> **Your instructions**
When you copy the material below, keep every line exact and omit the pictures.

──────────

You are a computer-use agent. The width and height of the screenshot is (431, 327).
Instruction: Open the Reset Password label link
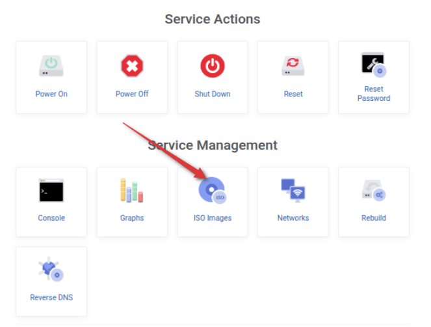coord(374,94)
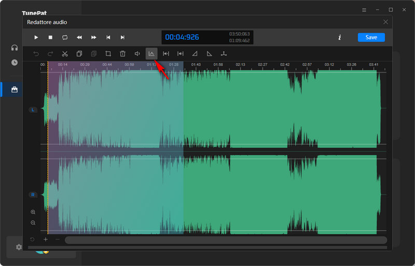415x266 pixels.
Task: Start audio playback with Play button
Action: [36, 37]
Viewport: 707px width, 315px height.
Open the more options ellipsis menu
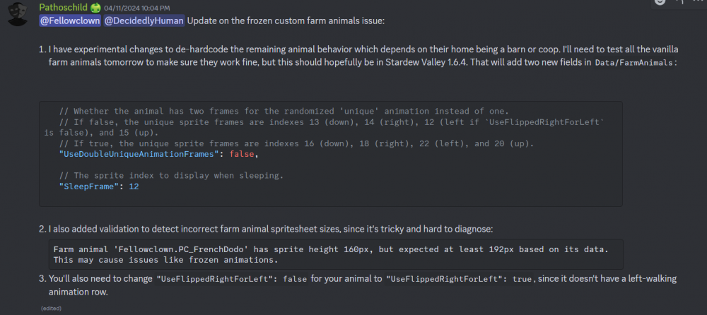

──────────

> **Task output**
You are a computer-use agent. The width and height of the screenshot is (431, 327).
Instruction: Open the Reset Password label link
coord(374,94)
415x266 pixels.
Task: Start audio playback with Play button
Action: [36, 37]
Viewport: 707px width, 315px height.
Open the more options ellipsis menu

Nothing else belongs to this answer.